(this is just a rough beginning…I’ll keep updating as I piece things together)
Story of the Stone
I’ll tell you I found it. One day, among some rocks in a riverbed, perhaps. I might tell you, if you point to my neck and ask, almost touching it, that the sun was shining in a cloudless sky that day, and a glint in the water caught my eye.
That is what I tell little kids, sometimes, because they have a fascination with found things, and it sends them scurrying off to riverbeds and trickling streams, squinting into the water despite the glare. Sometimes they find things like smoothed broken glass and that is enough. But that is not what I told Diego, when we first locked eyes two summers ago. It was a swelteringly hot day, even for Mexicans, and when I was forced, at midday, to leave my small but cool hostel room in search of water, no one was in the streets. I walked in the heat for a bit, and that was when we locked eyes. Or rather, when he locked eyes with my necklace.
There is a stone I wear around my neck. It is a bead, really – a stone, that lies horizontally with a hole drilled through it for a string to run through. Its shape is an imperfect cylinder that is slightly longer than the length of my lips and slightly wider than the width of them. It is called a Three-Eye stone because of the pattern. It has three eyes.
His mother clapped her hands together and said Diego, my son Diego, a few times before noticing me. When she finally did, she repeated the episode with increased fervor, replacing my name, which she did not know, with such a beautiful girl. I smiled as she sprinkled me with these soft Spanish words and continued to smile as she leaned in close to examine the stone.

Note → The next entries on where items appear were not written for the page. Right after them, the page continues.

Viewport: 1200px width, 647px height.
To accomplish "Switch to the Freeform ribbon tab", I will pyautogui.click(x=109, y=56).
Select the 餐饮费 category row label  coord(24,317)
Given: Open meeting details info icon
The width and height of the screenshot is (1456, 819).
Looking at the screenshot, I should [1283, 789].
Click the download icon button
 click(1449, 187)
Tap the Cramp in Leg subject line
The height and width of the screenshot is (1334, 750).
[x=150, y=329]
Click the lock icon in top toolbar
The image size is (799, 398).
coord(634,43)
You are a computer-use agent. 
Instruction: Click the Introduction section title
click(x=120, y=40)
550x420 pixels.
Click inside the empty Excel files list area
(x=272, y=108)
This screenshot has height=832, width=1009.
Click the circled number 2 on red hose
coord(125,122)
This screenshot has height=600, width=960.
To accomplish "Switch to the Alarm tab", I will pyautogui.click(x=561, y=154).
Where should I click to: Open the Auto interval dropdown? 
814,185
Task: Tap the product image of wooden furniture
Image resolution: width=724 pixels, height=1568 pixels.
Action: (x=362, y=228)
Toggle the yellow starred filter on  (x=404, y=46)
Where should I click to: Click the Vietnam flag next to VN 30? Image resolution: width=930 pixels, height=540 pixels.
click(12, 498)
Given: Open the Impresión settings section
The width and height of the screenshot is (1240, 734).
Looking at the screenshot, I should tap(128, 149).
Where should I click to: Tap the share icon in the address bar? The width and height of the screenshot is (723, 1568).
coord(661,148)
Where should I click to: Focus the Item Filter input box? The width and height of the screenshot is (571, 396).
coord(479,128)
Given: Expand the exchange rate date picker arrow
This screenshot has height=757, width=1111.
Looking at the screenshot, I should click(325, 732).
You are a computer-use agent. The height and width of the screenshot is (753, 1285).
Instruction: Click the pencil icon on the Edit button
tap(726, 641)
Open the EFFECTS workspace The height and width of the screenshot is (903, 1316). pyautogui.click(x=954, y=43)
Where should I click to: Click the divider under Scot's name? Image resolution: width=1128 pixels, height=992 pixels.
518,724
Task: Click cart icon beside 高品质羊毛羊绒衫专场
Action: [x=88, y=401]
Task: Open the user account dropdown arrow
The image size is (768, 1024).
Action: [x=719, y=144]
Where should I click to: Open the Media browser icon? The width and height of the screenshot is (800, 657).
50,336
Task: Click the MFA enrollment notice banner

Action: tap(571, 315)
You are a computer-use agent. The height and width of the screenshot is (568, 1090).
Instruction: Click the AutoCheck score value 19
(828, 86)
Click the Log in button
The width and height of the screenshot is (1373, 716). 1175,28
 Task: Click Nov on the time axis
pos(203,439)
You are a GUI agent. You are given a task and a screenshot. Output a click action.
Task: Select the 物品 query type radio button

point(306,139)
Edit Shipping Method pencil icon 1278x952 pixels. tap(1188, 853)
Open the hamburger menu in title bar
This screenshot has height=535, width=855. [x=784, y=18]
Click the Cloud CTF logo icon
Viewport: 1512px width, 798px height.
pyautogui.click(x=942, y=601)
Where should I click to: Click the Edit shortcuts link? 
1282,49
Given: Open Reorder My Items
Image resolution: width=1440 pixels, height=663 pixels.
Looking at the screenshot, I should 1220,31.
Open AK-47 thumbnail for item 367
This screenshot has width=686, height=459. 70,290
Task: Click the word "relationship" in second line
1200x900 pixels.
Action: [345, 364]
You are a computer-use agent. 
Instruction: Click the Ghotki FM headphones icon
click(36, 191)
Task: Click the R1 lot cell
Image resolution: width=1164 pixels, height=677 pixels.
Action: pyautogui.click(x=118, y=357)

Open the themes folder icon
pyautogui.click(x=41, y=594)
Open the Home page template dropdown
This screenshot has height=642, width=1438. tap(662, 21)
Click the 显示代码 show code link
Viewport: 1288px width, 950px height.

“What is this, anyway?” William traced his hand down my face, gliding his fingers over my neck to get a closer examination of the stone. I cupped my hand over it before he could touch it. He lifted his head up off the pillow and looked at me through the darkness. “You’re not supposed to touch it,” I explained, “It’s bad luck.” And though his face was only a few inches from mine, I had trouble making out his expression. My hand still covered the stone. “Is that what the gypsies told you?” He let his head drop back onto the pillow and I couldn’t tell if it was in exasperation or simply tired disinterest. “I didn’t know you were so superstitious.”
I suppose because the stone is large, it draws attention. And it is unusual; few have seen the likes of it. No one can begin to guess where it might come from. People want to know.
The next day, Diego wanted to introduce me to his family. So he took my hand and took me to his village. His mother was cooking corn tortillas when we arrived in front of her worn, wooden house, thatch-roofed and everything, leaking from the rain and smoking from the cooking. She was expecting the milkman.
The stone is actually from Tibet.
I usually wear it tucked under my shirt, where I can feel it on my skin. Perhaps that is why William didn’t ask me about it until a month into our relationship, because it was wintertime then – a time of warm sweaters and thick coats and a cold that amplified the bell tolls of Big Ben. It was not until he accompanied me back to my flat to politely remove my coat and pull my concealing sweater over my head that his curiosity was piqued. I could tell, during that slow study of my body, that it was my necklace that was the main object of his attention. But he gave my figure its due respect and did not ask me about it until the next morning, when we had become a bit better acquainted.
I told him that a gypsy sold it to me for a good price. He looked amused. “Oh?” “She was a traveling gypsy.” William was not exposed to the world. He had never left the small, proud island that he called home, bowing to the queen, kneeling before the houses of parliament, and I knew he would know nothing of far-away lands. “Of the Ruska Roma.” He did not follow. “The Russian Gypsies.”